:: Text segment

In House Calls 101, Dr. Baker has gathered all the information one could possibly need to decide whether or not to consider such a launch. She explains the process of gathering a support team since it is impossible to achieve this goal alone. One needs to find a person to trade hours with for vacations and emergencies, a physician who will agree to sign off on any paperwork that requires a physician's signature, a cooperative pharmacist, an extraordinary bookkeeper or bookkeeping company, and possibly an office manager depending on how large the business is allowed to grow.
Complying with government regulations is paramount for the process of reimbursements. The regulations are quite strict and clearly defined, and the paperwork must prove beyond a shadow of a doubt that this patient required a home visit. One chapter of this book is devoted to descriptions of the requirements. There is a special discussion of the month of January, when clients must begin paying their insurance deductibles, and what to do when working with a poor population that will have trouble paying.

::::

Exercise requirements:
• 1. Which members of a support team does the House Calls 101 passage say one needs to find? List each one.
• 2. Reproduce the House Calls 101 passage word for word, from "Complying with government" to "have trouble paying.".
• 3. According to the House Calls 101 passage, which month receives special discussion in the book?

:: Data block

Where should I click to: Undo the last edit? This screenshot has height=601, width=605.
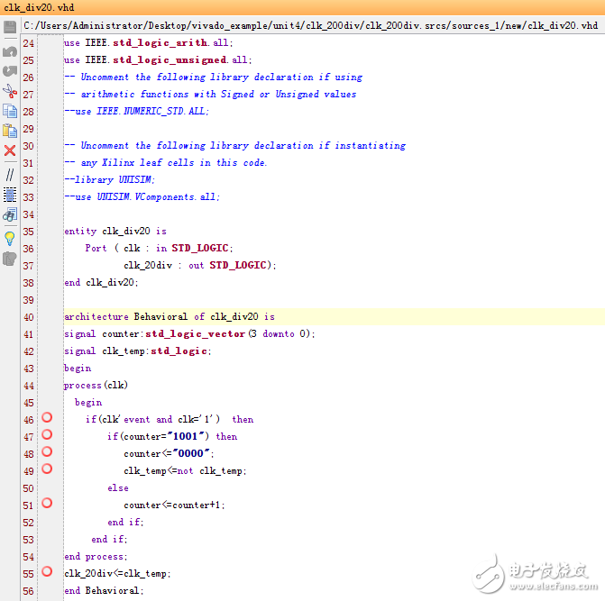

::::

Solutions to the tasks:
• 1.
- A person to trade hours with for vacations and emergencies
- A physician who will agree to sign off on any paperwork that requires a physician's signature
- A cooperative pharmacist
- An extraordinary bookkeeper or bookkeeping company
- Possibly an office manager, depending on how large the business is allowed to grow

• 2.
Complying with government regulations is paramount for the process of reimbursements. The regulations are quite strict and clearly defined, and the paperwork must prove beyond a shadow of a doubt that this patient required a home visit. One chapter of this book is devoted to descriptions of the requirements. There is a special discussion of the month of January, when clients must begin paying their insurance deductibles, and what to do when working with a poor population that will have trouble paying.

• 3. January, when clients must begin paying their insurance deductibles.